• Short exercise:
Reproduce the entries below verbatim, from the first line through the line containing "Looking at the screenshot, I should tap(79, 263).", both ends included.

• Information shown:
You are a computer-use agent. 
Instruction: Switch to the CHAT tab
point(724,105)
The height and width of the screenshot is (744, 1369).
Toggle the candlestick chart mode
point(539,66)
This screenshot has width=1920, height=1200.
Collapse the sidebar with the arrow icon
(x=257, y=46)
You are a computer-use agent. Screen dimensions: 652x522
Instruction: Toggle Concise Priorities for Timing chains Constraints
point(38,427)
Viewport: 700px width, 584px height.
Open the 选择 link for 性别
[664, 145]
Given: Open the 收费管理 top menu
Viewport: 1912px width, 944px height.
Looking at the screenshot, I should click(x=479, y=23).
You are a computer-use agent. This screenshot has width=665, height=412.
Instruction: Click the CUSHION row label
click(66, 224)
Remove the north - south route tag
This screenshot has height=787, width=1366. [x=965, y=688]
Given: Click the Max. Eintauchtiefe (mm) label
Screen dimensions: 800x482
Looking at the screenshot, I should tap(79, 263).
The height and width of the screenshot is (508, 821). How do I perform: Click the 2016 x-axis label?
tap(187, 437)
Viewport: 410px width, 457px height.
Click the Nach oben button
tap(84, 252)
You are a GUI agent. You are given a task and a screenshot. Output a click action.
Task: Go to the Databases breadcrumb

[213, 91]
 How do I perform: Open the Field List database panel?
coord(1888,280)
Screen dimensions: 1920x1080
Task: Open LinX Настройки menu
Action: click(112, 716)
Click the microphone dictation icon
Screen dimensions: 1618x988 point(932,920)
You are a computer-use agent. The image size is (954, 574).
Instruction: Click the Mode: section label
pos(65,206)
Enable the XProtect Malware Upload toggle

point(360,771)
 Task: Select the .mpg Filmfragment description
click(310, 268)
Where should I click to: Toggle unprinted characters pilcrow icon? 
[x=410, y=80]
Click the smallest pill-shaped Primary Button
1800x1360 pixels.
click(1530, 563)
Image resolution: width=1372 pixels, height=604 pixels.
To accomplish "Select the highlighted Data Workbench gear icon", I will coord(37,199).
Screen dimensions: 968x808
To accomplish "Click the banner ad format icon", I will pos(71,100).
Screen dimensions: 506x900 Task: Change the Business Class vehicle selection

• Complete answer:
You are a computer-use agent. 
Instruction: Switch to the CHAT tab
point(724,105)
The height and width of the screenshot is (744, 1369).
Toggle the candlestick chart mode
point(539,66)
This screenshot has width=1920, height=1200.
Collapse the sidebar with the arrow icon
(x=257, y=46)
You are a computer-use agent. Screen dimensions: 652x522
Instruction: Toggle Concise Priorities for Timing chains Constraints
point(38,427)
Viewport: 700px width, 584px height.
Open the 选择 link for 性别
[664, 145]
Given: Open the 收费管理 top menu
Viewport: 1912px width, 944px height.
Looking at the screenshot, I should click(x=479, y=23).
You are a computer-use agent. This screenshot has width=665, height=412.
Instruction: Click the CUSHION row label
click(66, 224)
Remove the north - south route tag
This screenshot has height=787, width=1366. [x=965, y=688]
Given: Click the Max. Eintauchtiefe (mm) label
Screen dimensions: 800x482
Looking at the screenshot, I should tap(79, 263).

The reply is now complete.